Just building a pretty church isn’t enough to earn you a mural though. William built many of the buildings in the town but we don’t see him memorialised up and down the main street. No, the reason he’s two metres high outside St Peter’s is due to his business sense. Some might call him hard-arsed. I call him awesome.
What transpired was that after completing the church in 1883, the church building committee didn’t have the money for their final payment of £30. When the East Coast diocese bishop, Edward Stuart, arrived to consecrate the church it was found to be locked and William Gray found to be unwilling to hand over the keys. The consecration was performed from across the street.
This scene is what’s captured in the mural. GGG’s shown holding the keys behind his back with one hand and clutching the unpaid invoice with the other. He looks steadfast. Bishop Stuart looks cross.

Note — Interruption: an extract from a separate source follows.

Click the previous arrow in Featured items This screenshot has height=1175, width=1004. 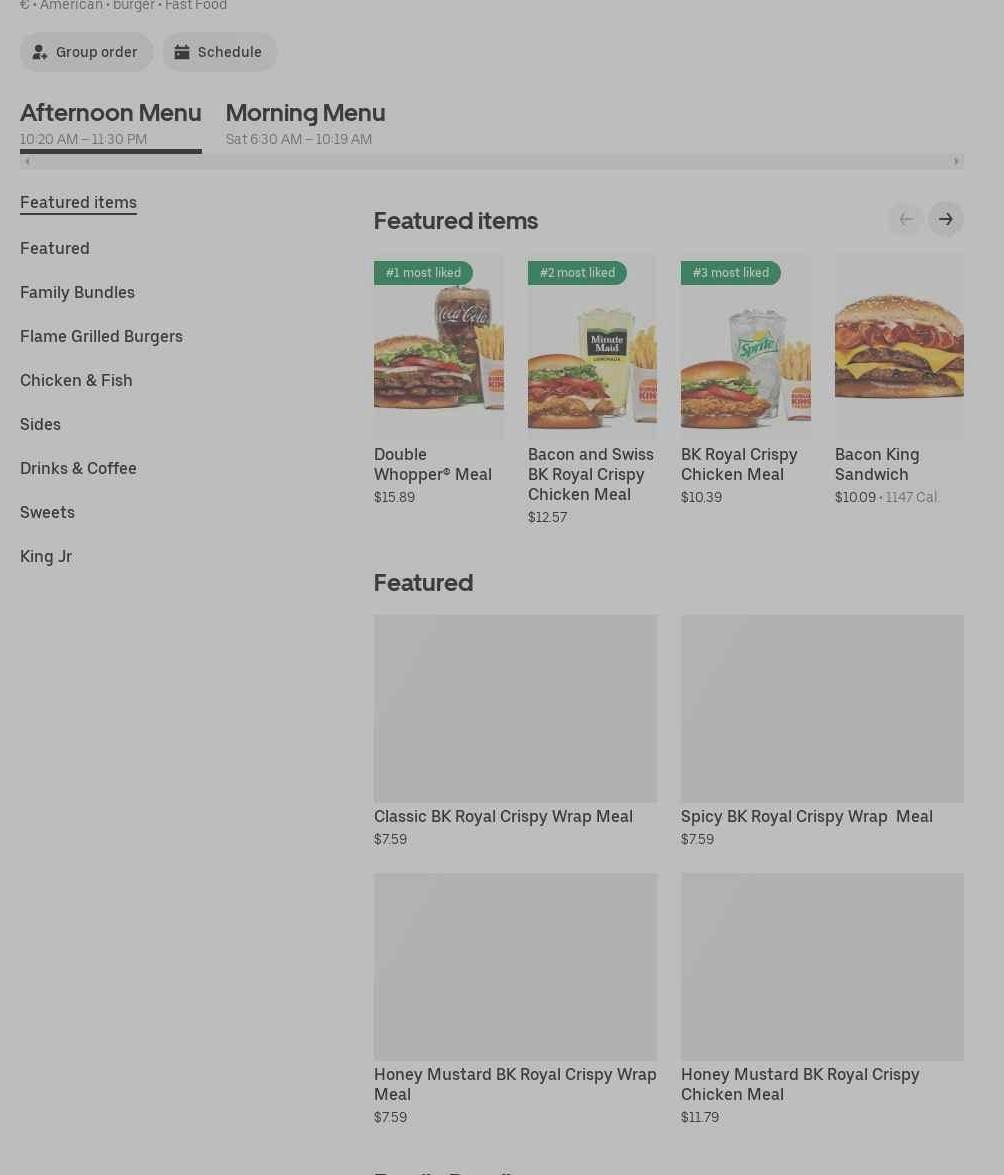click(x=905, y=219)
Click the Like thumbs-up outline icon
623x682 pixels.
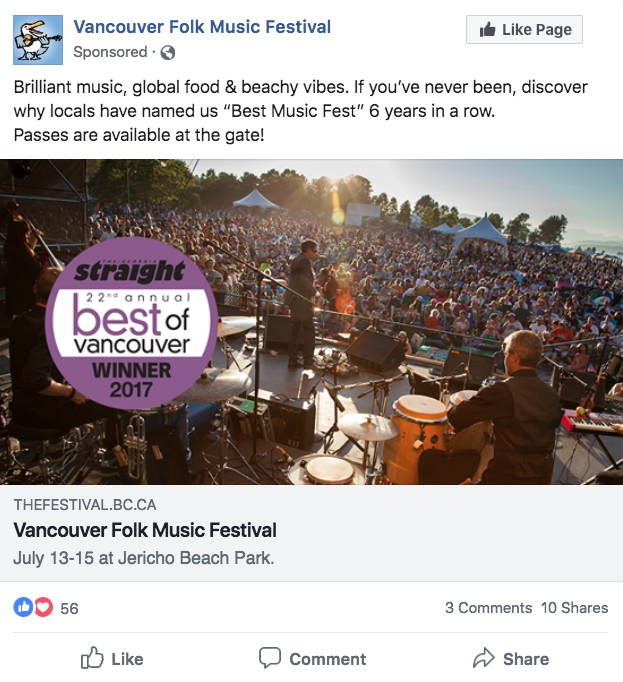click(x=92, y=658)
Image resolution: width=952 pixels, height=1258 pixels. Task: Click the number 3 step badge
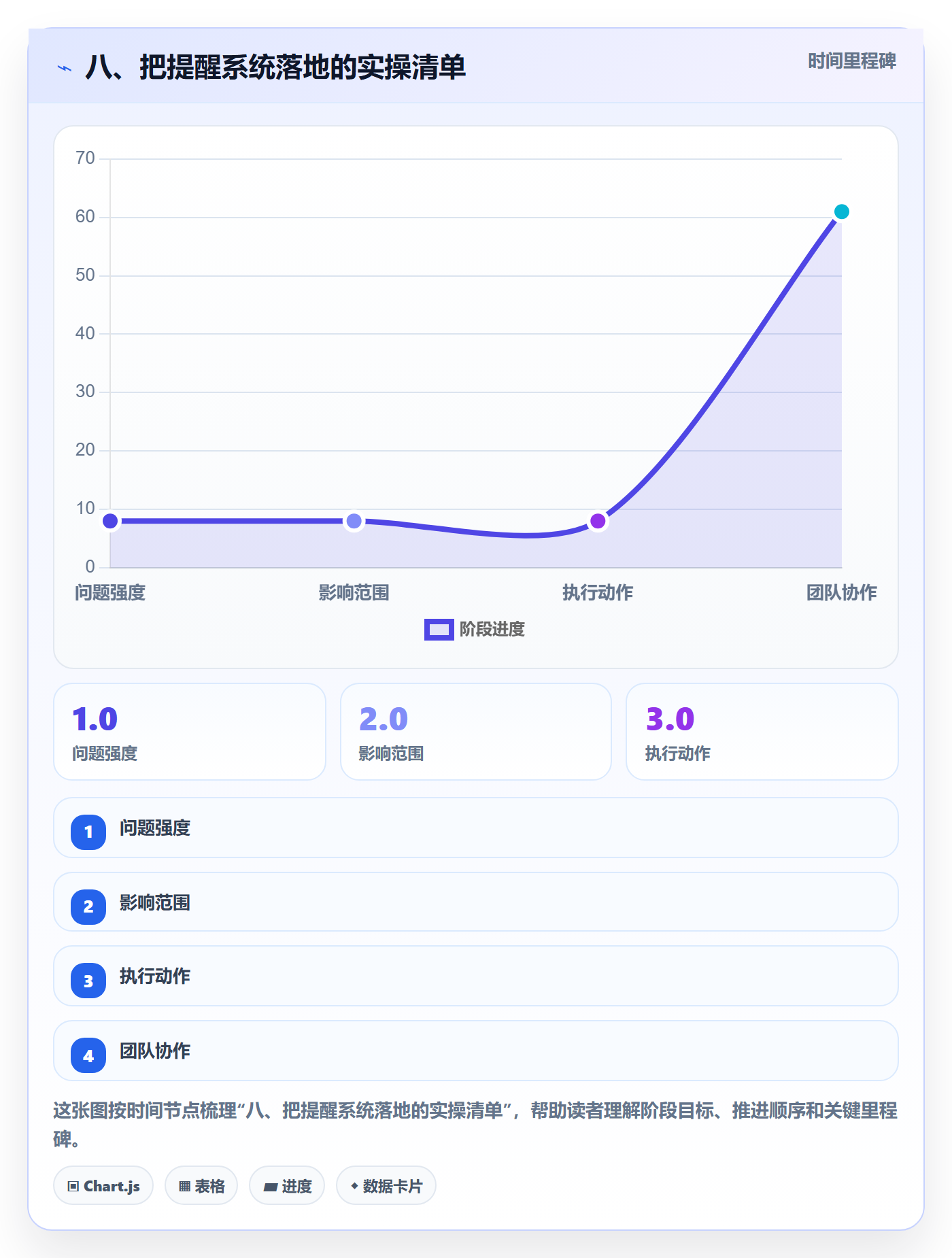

I always thought this story was merely family folklore, and so it was with significant familial pride that, when visiting the church for the first time last year, I discovered it to be completely true and the church very pretty indeed. Most importantly though, I realised that GGG had impacted on the aesthetic and theistic landscape of his town in a real way, as well as setting a standard in terms of his business integrity.
I recently came across Cyclopedia of New Zealand’s Auckland edition from 1898. It had an entry about GGG that included this line: “As an energetic businessman it would be hard to find his equal.” I love that William has reached out to me, across more than a century, with his gift of such!a beautiful, simple and elegant thing that’s benefited his community for a dozen decades as well as his message of not taking shit from anyone. What a gift to pass on to your great-great-granddaughter.
And, in case you’re wondering, the bill was paid, and the keys handed over seven months later.
Karen Walker and her dog Laika in front of the image of her great-great-grandfather.
By Karen Walker
This story appeared in the February 2023 issue of North & South.